Eran una sala y una cocina abandonadas; unas cortinas grises de suciedad ondeaban en la ventana rota. Las paredes estaban llenas de grumos y de manchas marrones provocadas por la humedad galopante. A través de la ventana, pudo ver un parque de columpios, dividido por la sombra que proyectaba el edificio. Allí era donde todo iba a terminar, en un sucio apartamento con mal olor y la ventana rota. Se quedó parado y recuperó el aliento, con los ojos llenos de lágrimas. Podía ser que no le dispararan; podía ser que le hablaran y lo convencieran de que se entregara y lo enchironaran de nuevo y para siempre. O si no, podía escaparse y verse obligado a marcharse lejos y a empezar otra vez de cero. Esperando, siempre esperando que las cosas le volvieran a salir mal.
Griffiths acercó un taburete a la ventana, levantó su rifle telescópico y empezó a disparar a los niños en la luz.
Lo último que vio James Griffiths fue un cañón de escopeta deslizándose por el buzón hacia él, una pequeña explosión de humo y llama. Mientras la bala volaba hacia él, su cerebro mandó una señal de sonreír. El impulso no tuvo tiempo de alcanzar los músculos faciales antes de que la bala le perforara el corazón.
III
Meehan estaba en el furgón, camino de su celda preventiva en la cárcel de Barlinnie.
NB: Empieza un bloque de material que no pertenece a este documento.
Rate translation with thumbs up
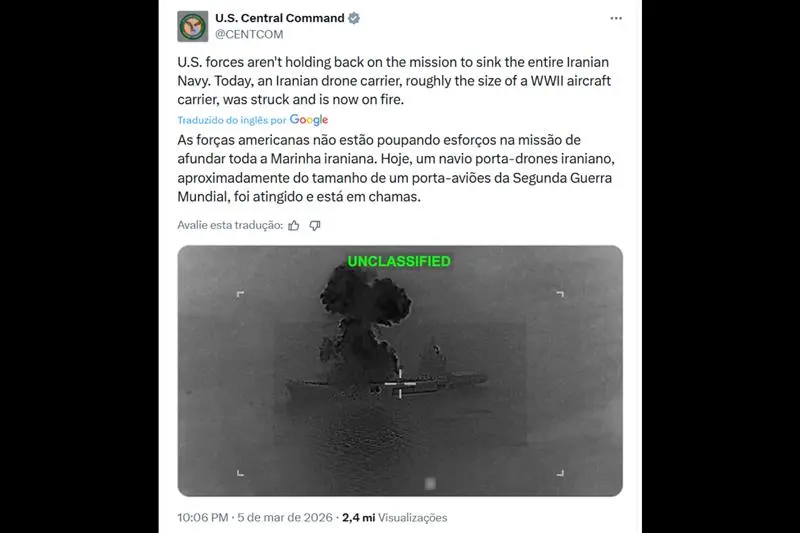This screenshot has height=533, width=800. 294,225
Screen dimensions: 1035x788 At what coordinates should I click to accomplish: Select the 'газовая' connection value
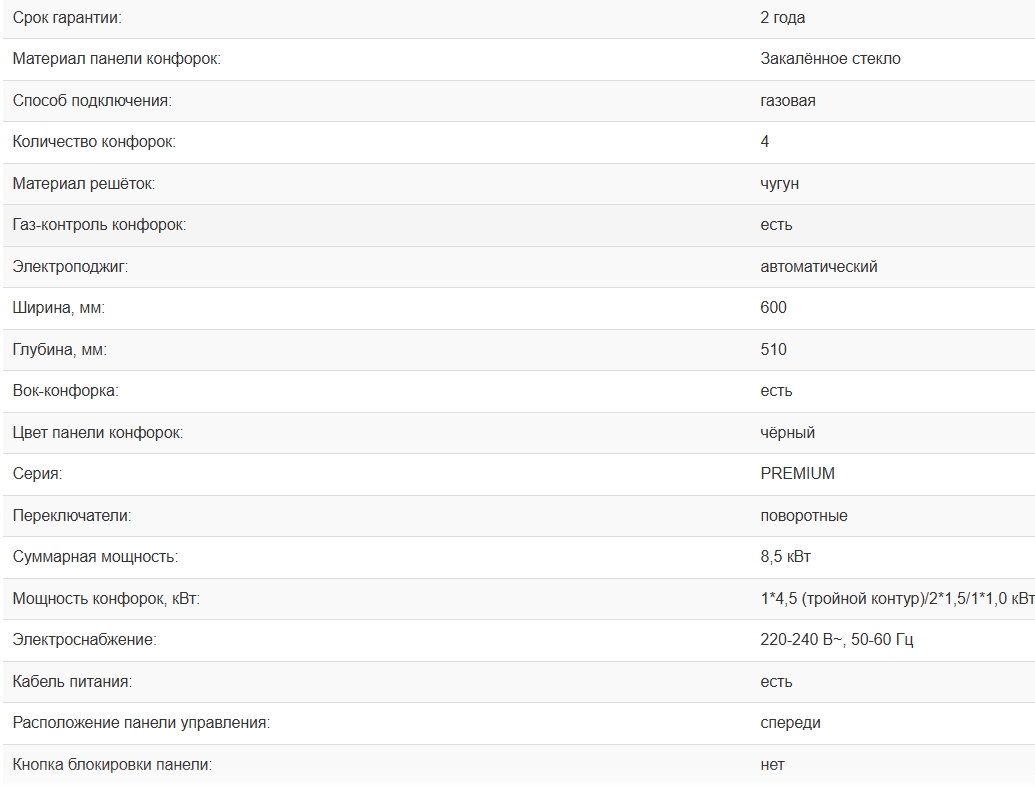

Había dejado de sangrarle la espinilla pero todavía le latía con fuerza, lo cual lo transportaba a la turba de los juzgados. Pensó con cariño en James Griffiths, con la esperanza de no haberlo molestado demasiado por haber dado su dirección a la policía, y esperaba que hubiera comprendido lo desesperado que estaba. Griffiths odiaba a la policía; no le gustaría que supieran dónde estaba, pero se trataba sencillamente de descubrir el pastel. Podía cambiarse de domicilio. Meehan le ofrecería pagar el depósito de un sitio nuevo.
El policía criminal esperó hasta que el furgón llegó a la carretera principal hacia Glasgow, y hasta que hubo un agente a ambos lados de Meehan, dispuestos a sostenerlo si enloquecía. Le dijo que Griffiths había muerto después de un largo tiroteo con muchas víctimas. Cuando registraron el cuerpo sin vida de Griffiths, encontraron un papel en el bolsillo de su gabán que coincidía con una muestra tomada de la caja fuerte de Abraham Ross.